- STORED DATA
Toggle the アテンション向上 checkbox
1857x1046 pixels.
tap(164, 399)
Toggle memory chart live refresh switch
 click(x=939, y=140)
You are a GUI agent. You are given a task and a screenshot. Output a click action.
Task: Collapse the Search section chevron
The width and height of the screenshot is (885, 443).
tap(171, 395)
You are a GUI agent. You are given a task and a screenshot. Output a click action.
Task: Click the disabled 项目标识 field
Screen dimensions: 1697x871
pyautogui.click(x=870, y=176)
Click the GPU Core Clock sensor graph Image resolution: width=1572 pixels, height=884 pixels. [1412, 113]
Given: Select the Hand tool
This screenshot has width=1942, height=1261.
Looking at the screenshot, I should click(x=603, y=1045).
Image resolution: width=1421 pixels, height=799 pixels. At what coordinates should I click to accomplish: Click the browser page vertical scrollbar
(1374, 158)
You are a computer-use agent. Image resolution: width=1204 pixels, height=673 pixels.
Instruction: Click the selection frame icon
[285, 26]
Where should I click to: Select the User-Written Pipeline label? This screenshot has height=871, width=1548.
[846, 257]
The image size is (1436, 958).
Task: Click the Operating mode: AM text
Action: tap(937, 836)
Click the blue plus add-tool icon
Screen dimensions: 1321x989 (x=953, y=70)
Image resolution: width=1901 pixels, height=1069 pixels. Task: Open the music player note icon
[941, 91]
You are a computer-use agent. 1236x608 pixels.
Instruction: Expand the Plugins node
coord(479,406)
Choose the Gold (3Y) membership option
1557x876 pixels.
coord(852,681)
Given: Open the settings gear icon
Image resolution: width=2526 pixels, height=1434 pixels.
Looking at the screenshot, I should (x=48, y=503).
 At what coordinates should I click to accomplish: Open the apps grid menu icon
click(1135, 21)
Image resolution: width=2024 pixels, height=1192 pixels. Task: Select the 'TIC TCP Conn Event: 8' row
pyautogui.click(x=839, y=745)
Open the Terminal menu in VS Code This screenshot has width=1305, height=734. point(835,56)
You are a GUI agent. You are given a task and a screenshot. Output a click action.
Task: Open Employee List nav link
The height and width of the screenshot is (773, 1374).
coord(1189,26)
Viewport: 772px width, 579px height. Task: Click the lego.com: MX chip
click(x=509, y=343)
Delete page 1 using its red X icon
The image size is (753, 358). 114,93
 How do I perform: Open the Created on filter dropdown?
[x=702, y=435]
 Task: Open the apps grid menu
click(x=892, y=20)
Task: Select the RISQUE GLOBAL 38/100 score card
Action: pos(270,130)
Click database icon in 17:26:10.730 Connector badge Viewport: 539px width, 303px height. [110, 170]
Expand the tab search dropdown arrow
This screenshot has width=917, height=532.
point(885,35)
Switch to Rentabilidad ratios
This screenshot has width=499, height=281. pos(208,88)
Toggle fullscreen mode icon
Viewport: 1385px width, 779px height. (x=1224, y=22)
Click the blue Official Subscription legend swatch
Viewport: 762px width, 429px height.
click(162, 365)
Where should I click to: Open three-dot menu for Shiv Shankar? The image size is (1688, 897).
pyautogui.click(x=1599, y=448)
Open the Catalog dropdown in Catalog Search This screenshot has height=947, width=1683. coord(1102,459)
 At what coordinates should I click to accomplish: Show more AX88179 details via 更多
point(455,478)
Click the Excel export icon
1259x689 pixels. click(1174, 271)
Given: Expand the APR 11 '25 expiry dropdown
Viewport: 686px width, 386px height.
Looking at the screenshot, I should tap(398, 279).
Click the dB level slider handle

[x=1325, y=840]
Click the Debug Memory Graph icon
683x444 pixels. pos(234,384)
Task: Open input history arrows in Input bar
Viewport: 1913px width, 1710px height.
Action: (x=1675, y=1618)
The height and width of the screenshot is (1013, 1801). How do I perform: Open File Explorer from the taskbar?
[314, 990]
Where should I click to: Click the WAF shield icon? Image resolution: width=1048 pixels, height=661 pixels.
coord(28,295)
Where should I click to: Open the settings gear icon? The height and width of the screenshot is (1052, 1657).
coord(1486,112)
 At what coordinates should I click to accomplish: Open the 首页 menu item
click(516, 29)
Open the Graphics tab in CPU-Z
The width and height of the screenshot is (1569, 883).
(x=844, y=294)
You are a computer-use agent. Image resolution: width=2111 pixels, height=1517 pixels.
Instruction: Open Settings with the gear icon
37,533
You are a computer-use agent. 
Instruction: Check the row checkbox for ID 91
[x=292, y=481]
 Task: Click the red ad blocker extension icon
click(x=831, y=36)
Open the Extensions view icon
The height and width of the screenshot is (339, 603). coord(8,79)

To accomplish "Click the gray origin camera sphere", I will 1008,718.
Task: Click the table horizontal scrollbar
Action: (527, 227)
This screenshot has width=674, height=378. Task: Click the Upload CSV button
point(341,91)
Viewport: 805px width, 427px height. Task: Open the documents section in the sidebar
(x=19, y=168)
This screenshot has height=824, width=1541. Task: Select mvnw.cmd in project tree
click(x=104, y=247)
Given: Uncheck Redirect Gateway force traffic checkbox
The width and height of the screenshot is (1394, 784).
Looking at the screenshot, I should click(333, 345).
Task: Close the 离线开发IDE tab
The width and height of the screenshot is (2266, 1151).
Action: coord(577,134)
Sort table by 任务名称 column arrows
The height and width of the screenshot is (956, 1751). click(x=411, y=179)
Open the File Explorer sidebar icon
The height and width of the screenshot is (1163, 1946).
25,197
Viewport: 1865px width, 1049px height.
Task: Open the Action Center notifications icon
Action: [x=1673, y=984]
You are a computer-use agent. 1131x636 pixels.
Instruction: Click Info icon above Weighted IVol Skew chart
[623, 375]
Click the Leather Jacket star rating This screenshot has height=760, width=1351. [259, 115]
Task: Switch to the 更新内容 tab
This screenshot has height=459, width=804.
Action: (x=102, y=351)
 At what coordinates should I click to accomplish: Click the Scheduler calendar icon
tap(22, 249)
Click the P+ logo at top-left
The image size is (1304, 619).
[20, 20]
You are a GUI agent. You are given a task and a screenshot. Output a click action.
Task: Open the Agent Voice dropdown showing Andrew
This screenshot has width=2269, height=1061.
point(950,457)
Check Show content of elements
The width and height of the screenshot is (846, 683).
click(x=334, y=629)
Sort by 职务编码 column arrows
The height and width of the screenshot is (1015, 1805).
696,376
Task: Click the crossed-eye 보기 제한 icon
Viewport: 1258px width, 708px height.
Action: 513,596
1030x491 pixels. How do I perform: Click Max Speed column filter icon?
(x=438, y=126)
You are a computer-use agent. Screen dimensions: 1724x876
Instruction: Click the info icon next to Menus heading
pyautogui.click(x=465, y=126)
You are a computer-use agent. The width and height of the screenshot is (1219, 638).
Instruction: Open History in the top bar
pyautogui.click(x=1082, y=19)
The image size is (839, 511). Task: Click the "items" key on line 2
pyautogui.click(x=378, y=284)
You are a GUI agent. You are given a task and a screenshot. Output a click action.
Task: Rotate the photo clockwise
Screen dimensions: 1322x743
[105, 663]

- EXERCISE
Could you output each line above exactly as it was given?

- EXPECTED ANSWER
Toggle the アテンション向上 checkbox
1857x1046 pixels.
tap(164, 399)
Toggle memory chart live refresh switch
 click(x=939, y=140)
You are a GUI agent. You are given a task and a screenshot. Output a click action.
Task: Collapse the Search section chevron
The width and height of the screenshot is (885, 443).
tap(171, 395)
You are a GUI agent. You are given a task and a screenshot. Output a click action.
Task: Click the disabled 项目标识 field
Screen dimensions: 1697x871
pyautogui.click(x=870, y=176)
Click the GPU Core Clock sensor graph Image resolution: width=1572 pixels, height=884 pixels. [1412, 113]
Given: Select the Hand tool
This screenshot has width=1942, height=1261.
Looking at the screenshot, I should click(x=603, y=1045).
Image resolution: width=1421 pixels, height=799 pixels. At what coordinates should I click to accomplish: Click the browser page vertical scrollbar
(1374, 158)
You are a computer-use agent. Image resolution: width=1204 pixels, height=673 pixels.
Instruction: Click the selection frame icon
[285, 26]
Where should I click to: Select the User-Written Pipeline label? This screenshot has height=871, width=1548.
[846, 257]
The image size is (1436, 958).
Task: Click the Operating mode: AM text
Action: tap(937, 836)
Click the blue plus add-tool icon
Screen dimensions: 1321x989 (x=953, y=70)
Image resolution: width=1901 pixels, height=1069 pixels. Task: Open the music player note icon
[941, 91]
You are a computer-use agent. 1236x608 pixels.
Instruction: Expand the Plugins node
coord(479,406)
Choose the Gold (3Y) membership option
1557x876 pixels.
coord(852,681)
Given: Open the settings gear icon
Image resolution: width=2526 pixels, height=1434 pixels.
Looking at the screenshot, I should (x=48, y=503).
 At what coordinates should I click to accomplish: Open the apps grid menu icon
click(1135, 21)
Image resolution: width=2024 pixels, height=1192 pixels. Task: Select the 'TIC TCP Conn Event: 8' row
pyautogui.click(x=839, y=745)
Open the Terminal menu in VS Code This screenshot has width=1305, height=734. point(835,56)
You are a GUI agent. You are given a task and a screenshot. Output a click action.
Task: Open Employee List nav link
The height and width of the screenshot is (773, 1374).
coord(1189,26)
Viewport: 772px width, 579px height. Task: Click the lego.com: MX chip
click(x=509, y=343)
Delete page 1 using its red X icon
The image size is (753, 358). 114,93
 How do I perform: Open the Created on filter dropdown?
[x=702, y=435]
 Task: Open the apps grid menu
click(x=892, y=20)
Task: Select the RISQUE GLOBAL 38/100 score card
Action: pos(270,130)
Click database icon in 17:26:10.730 Connector badge Viewport: 539px width, 303px height. [110, 170]
Expand the tab search dropdown arrow
This screenshot has width=917, height=532.
point(885,35)
Switch to Rentabilidad ratios
This screenshot has width=499, height=281. pos(208,88)
Toggle fullscreen mode icon
Viewport: 1385px width, 779px height. (x=1224, y=22)
Click the blue Official Subscription legend swatch
Viewport: 762px width, 429px height.
click(162, 365)
Where should I click to: Open three-dot menu for Shiv Shankar? The image size is (1688, 897).
pyautogui.click(x=1599, y=448)
Open the Catalog dropdown in Catalog Search This screenshot has height=947, width=1683. coord(1102,459)
 At what coordinates should I click to accomplish: Show more AX88179 details via 更多
point(455,478)
Click the Excel export icon
1259x689 pixels. click(1174, 271)
Given: Expand the APR 11 '25 expiry dropdown
Viewport: 686px width, 386px height.
Looking at the screenshot, I should tap(398, 279).
Click the dB level slider handle

[x=1325, y=840]
Click the Debug Memory Graph icon
683x444 pixels. pos(234,384)
Task: Open input history arrows in Input bar
Viewport: 1913px width, 1710px height.
Action: (x=1675, y=1618)
The height and width of the screenshot is (1013, 1801). How do I perform: Open File Explorer from the taskbar?
[314, 990]
Where should I click to: Click the WAF shield icon? Image resolution: width=1048 pixels, height=661 pixels.
coord(28,295)
Where should I click to: Open the settings gear icon? The height and width of the screenshot is (1052, 1657).
coord(1486,112)
 At what coordinates should I click to accomplish: Open the 首页 menu item
click(516, 29)
Open the Graphics tab in CPU-Z
The width and height of the screenshot is (1569, 883).
(x=844, y=294)
You are a computer-use agent. Image resolution: width=2111 pixels, height=1517 pixels.
Instruction: Open Settings with the gear icon
37,533
You are a computer-use agent. 
Instruction: Check the row checkbox for ID 91
[x=292, y=481]
 Task: Click the red ad blocker extension icon
click(x=831, y=36)
Open the Extensions view icon
The height and width of the screenshot is (339, 603). coord(8,79)

To accomplish "Click the gray origin camera sphere", I will 1008,718.
Task: Click the table horizontal scrollbar
Action: (527, 227)
This screenshot has width=674, height=378. Task: Click the Upload CSV button
point(341,91)
Viewport: 805px width, 427px height. Task: Open the documents section in the sidebar
(x=19, y=168)
This screenshot has height=824, width=1541. Task: Select mvnw.cmd in project tree
click(x=104, y=247)
Given: Uncheck Redirect Gateway force traffic checkbox
The width and height of the screenshot is (1394, 784).
Looking at the screenshot, I should click(333, 345).
Task: Close the 离线开发IDE tab
The width and height of the screenshot is (2266, 1151).
Action: coord(577,134)
Sort table by 任务名称 column arrows
The height and width of the screenshot is (956, 1751). click(x=411, y=179)
Open the File Explorer sidebar icon
The height and width of the screenshot is (1163, 1946).
25,197
Viewport: 1865px width, 1049px height.
Task: Open the Action Center notifications icon
Action: [x=1673, y=984]
You are a computer-use agent. 1131x636 pixels.
Instruction: Click Info icon above Weighted IVol Skew chart
[623, 375]
Click the Leather Jacket star rating This screenshot has height=760, width=1351. [259, 115]
Task: Switch to the 更新内容 tab
This screenshot has height=459, width=804.
Action: (x=102, y=351)
 At what coordinates should I click to accomplish: Click the Scheduler calendar icon
tap(22, 249)
Click the P+ logo at top-left
The image size is (1304, 619).
[20, 20]
You are a GUI agent. You are given a task and a screenshot. Output a click action.
Task: Open the Agent Voice dropdown showing Andrew
This screenshot has width=2269, height=1061.
point(950,457)
Check Show content of elements
The width and height of the screenshot is (846, 683).
click(x=334, y=629)
Sort by 职务编码 column arrows
The height and width of the screenshot is (1015, 1805).
696,376
Task: Click the crossed-eye 보기 제한 icon
Viewport: 1258px width, 708px height.
Action: 513,596
1030x491 pixels. How do I perform: Click Max Speed column filter icon?
(x=438, y=126)
You are a computer-use agent. Screen dimensions: 1724x876
Instruction: Click the info icon next to Menus heading
pyautogui.click(x=465, y=126)
You are a computer-use agent. The width and height of the screenshot is (1219, 638).
Instruction: Open History in the top bar
pyautogui.click(x=1082, y=19)
The image size is (839, 511). Task: Click the "items" key on line 2
pyautogui.click(x=378, y=284)
You are a GUI agent. You are given a task and a screenshot. Output a click action.
Task: Rotate the photo clockwise
Screen dimensions: 1322x743
[105, 663]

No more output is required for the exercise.